WASHINGTON, DC, USA, February 2, 2011: A federal appeals court decided to require a state judge in Ohio to remove a Ten Commandments display from his courtroom, says Americans United for Separation of Church and State.

The 6th U.S. Circuit Court of Appeals ruled today that James DeWeese, a judge of the Richland County Court of Common Pleas, ran afoul of the Constitution when he put up a display entitled ‘Philosophies of Law in Conflict’ that contrasted the ‘Moral Absolutes’ of the Ten Commandments with the ‘Moral Relatives’ of humanism.

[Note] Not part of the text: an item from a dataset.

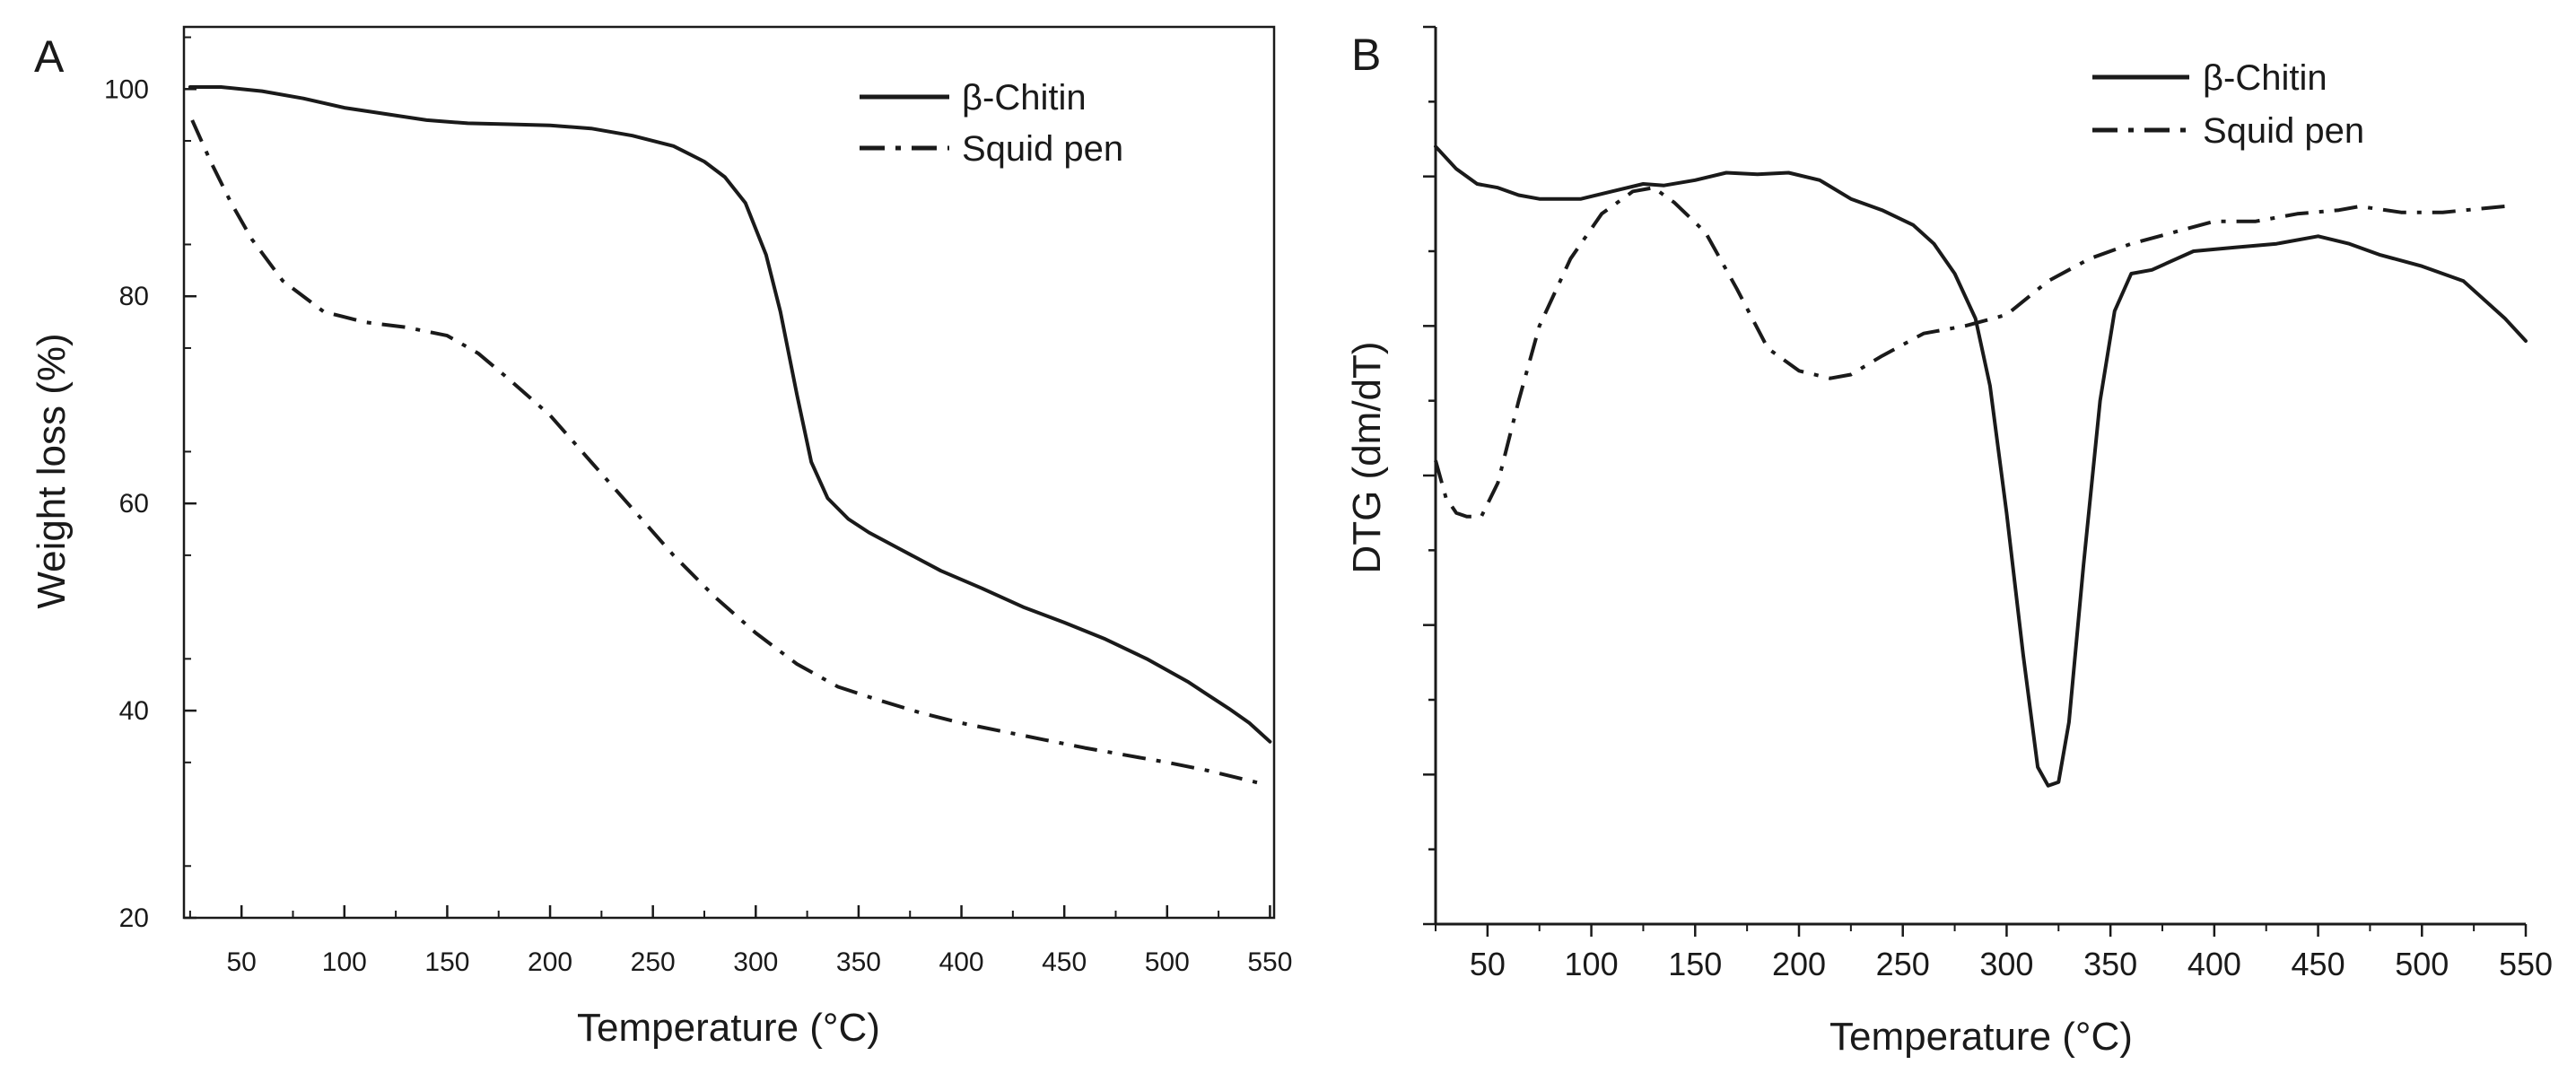 The height and width of the screenshot is (1082, 2576). I want to click on panel-b-x-tick-label: 300, so click(2006, 964).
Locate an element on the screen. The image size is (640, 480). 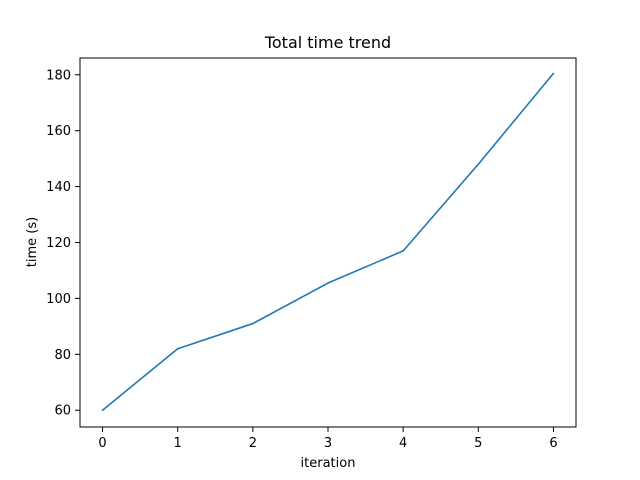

‘Judge DeWeese was improperly promoting his personal religious beliefs in his courtroom, and I’m glad the appeals court put a stop to it,’ said the Rev. Barry W. Lynn, executive director of Americans United, which filed a friend-of-the-court brief in the case. Added Lynn, ‘Our courts are supposed to provide equal justice for all, not promote religious law. Judges should never send the message that some religious traditions have a preferred place in the courtroom.’

The case goes back to 2000, when DeWeese hung a poster of the Ten Commandments opposite a poster of the Bill of Rights, presenting each as ‘the rule of law.’ The American Civil Liberties Union of Ohio sued and won. In response, DeWeese created the new display. The ACLU sued over that as well.